Stored items from a collection:
-------

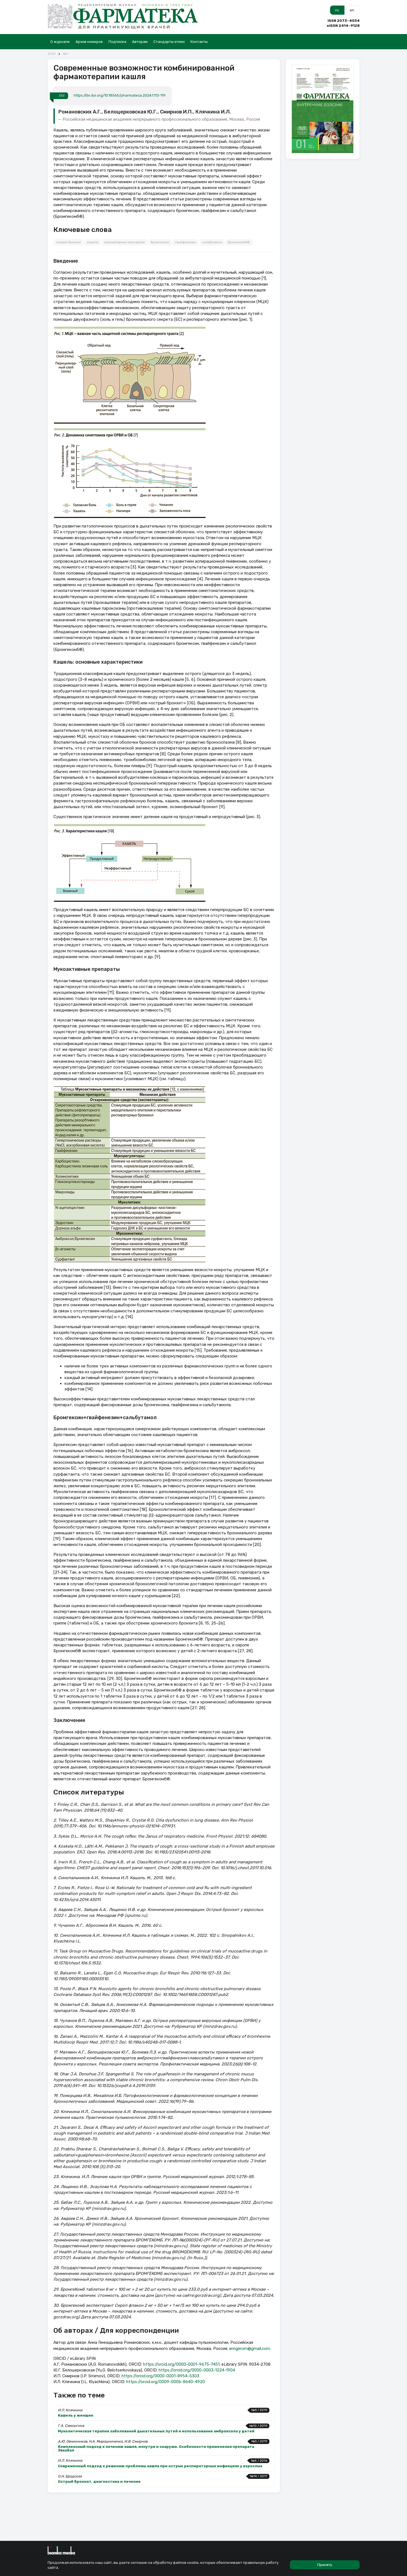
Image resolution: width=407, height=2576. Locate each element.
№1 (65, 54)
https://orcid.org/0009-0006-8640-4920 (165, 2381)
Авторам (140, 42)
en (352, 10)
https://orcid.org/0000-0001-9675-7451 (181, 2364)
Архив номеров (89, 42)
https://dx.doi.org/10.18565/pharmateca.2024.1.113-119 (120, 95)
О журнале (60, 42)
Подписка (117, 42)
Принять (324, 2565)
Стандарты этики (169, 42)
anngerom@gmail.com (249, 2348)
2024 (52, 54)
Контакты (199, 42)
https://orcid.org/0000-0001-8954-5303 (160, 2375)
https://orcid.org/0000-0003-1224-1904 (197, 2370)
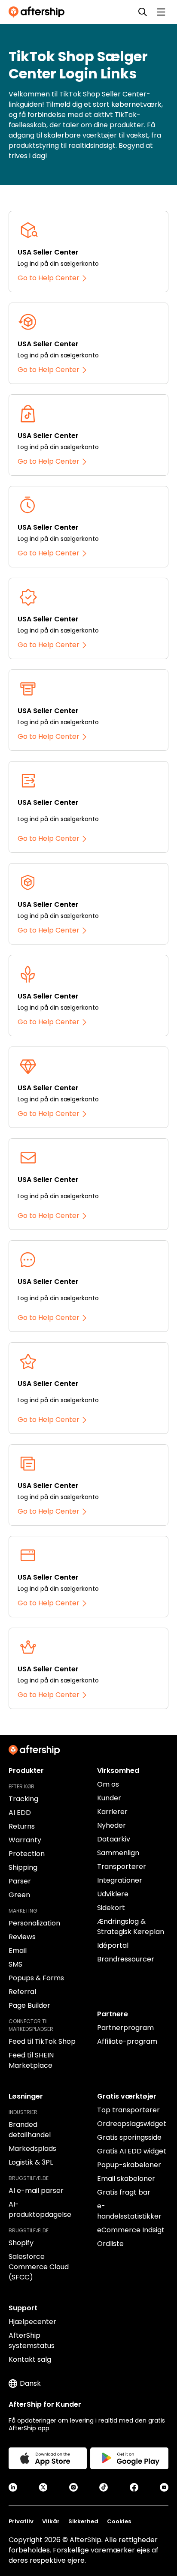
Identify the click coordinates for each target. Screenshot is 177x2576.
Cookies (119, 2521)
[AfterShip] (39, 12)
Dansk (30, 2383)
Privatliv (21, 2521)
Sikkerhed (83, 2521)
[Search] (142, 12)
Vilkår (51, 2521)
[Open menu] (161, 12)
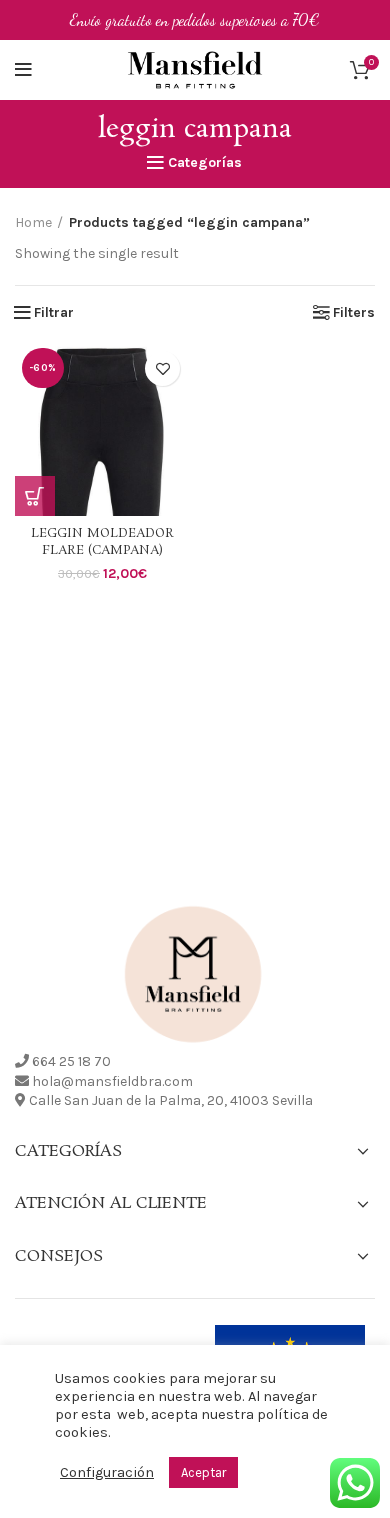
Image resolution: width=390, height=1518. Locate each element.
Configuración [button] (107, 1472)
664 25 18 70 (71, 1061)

-------

Activity:
What is the number of lines in the entries that include the string "height"? Reply with that number alone.

Solution to the problem:
2